In this study, we investigated the influence of TE in T2W on the CNR between malignant and non-malignant tissues. Our results must be interpreted with caution as the analyzed data were sampled from a limited range of tumour grades (Gleason pattern≥4+3). Although we can expect a similar rise-fall pattern in CNR for other tumour grades, the location of the peak might be different for different grades. Therefore, when interpreting our results, we focus on the variation pattern of CNR as a function of TE, rather than the location of its peak value. To optimize the CNR for all tumour grades, a study involving a larger number of patients and broader range of Gleason scores is needed. Another limitation of this study is that its data and findings lend themselves only to PZ, for which T2W is not the dominant sequence in the PIRADSv2, but still helpful in providing overall score, particularly for caveats. Performing similar analyses in TZ could lead to a more significant contribution, as T2W is the dominant sequence for scoring TZ lesions in PIRADSv2. To expand this study to TZ, more patient data should be included, because the prevalence of tumours in TZ is much less compared to PZ. Another limitation to be noted is that in this study noise calculation was performed using a simplistic approach.

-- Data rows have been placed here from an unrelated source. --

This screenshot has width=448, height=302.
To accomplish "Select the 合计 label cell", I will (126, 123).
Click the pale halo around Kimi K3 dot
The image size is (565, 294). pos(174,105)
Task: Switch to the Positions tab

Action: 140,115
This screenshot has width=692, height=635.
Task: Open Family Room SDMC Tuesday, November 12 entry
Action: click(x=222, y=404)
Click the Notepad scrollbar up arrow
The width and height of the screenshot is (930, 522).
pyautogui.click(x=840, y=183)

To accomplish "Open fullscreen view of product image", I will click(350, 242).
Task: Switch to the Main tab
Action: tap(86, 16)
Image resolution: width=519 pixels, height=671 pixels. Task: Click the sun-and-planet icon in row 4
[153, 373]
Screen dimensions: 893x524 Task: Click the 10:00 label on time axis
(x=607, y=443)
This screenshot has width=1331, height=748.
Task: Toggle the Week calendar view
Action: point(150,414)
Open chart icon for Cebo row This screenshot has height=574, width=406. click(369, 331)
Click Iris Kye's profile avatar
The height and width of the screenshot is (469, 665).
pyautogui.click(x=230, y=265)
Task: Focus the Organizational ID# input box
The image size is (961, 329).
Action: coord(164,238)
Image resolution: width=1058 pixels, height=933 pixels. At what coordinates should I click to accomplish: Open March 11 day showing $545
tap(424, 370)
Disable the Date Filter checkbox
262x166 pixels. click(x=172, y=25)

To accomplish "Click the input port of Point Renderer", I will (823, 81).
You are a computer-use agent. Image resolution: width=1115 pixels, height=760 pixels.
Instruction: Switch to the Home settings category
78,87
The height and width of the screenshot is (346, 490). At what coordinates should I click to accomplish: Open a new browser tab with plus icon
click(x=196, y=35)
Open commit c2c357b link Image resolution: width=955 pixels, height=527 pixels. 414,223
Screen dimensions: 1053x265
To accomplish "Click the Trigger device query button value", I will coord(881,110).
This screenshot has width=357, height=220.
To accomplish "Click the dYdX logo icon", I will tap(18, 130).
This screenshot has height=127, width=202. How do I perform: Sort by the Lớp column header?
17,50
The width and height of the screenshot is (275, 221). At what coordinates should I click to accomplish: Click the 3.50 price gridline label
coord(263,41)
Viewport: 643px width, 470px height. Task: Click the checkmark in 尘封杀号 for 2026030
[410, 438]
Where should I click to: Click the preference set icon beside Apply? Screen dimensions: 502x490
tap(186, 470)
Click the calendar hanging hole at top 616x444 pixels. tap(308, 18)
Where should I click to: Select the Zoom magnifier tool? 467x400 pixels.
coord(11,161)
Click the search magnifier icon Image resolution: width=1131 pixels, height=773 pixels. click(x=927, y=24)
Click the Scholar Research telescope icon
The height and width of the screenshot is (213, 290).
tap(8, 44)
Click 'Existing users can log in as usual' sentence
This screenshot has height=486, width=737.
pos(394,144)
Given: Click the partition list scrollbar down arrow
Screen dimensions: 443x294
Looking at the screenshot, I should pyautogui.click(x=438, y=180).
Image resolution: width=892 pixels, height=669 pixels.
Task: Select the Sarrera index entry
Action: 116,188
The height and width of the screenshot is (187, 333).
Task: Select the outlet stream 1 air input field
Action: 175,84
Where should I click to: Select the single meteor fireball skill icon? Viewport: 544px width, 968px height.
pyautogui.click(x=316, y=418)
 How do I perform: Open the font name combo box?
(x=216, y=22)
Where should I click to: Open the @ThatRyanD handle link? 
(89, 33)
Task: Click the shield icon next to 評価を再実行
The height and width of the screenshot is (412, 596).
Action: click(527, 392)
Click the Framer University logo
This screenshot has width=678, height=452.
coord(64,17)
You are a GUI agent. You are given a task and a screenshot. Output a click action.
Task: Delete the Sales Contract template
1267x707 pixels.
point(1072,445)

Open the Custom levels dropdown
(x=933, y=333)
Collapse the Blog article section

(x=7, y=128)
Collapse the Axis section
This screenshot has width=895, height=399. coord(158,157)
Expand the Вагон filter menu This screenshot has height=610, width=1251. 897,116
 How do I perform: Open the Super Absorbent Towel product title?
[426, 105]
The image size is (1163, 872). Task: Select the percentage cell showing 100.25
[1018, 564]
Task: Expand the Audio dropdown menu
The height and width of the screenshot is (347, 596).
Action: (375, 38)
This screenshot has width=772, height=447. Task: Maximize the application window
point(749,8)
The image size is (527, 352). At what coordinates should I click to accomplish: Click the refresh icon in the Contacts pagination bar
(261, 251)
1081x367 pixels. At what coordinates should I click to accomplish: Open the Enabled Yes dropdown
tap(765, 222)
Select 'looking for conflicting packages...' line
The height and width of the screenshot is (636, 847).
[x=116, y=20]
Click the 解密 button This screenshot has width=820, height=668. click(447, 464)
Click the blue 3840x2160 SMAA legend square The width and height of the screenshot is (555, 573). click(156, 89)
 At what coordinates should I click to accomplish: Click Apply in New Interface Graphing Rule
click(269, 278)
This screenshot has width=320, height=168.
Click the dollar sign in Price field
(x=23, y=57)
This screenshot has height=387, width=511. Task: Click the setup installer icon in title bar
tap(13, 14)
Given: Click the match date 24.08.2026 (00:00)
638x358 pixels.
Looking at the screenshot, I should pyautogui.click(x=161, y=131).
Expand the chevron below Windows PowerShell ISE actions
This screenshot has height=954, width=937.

As our imaging involved sensitivity encoding, the noise had spatial dependence and a more accurate estimation of noise could have been performed by considering this effect. Such complex estimation was not implemented in this study; however, more accurate noise estimate will result in a different scale factor on the CNR vs TE graph, and would likely not affect the overall findings of this study. In conclusion, in this work we characterized the dependence of CNR on the TE of T2W imaging, and we showed that there is a TE that maximises the CNR. This result may have important implications in clinical settings as acquiring T2W images with optimal TE may provide a significant improvement in the detectability of tumours and improve the sensitivity of diagnosis of PCa.

Acknowledgements

This study has been supported by the Canadian Institutes of Health Research.

References

1. PI-RADS. Prostate Imaging Reporting and Data System, Version2. American College of Radiology Website. 2015. Retrieved on 19/04/2017 from http:/ ̴ /www.acr.org//media/ACR/Documents/PDF/QualitySafety/Resources/PIRADS/PIRADS%20V2.pdf

Figures

Figure 1. Representative T2W images, and histology whole-mount section of the same slice.

Figure 2. The graph of average contrast-to-noise ratio (CNR) as a function of time of echo (TE). The vertical error bars represent standard deviation from the mean CNR.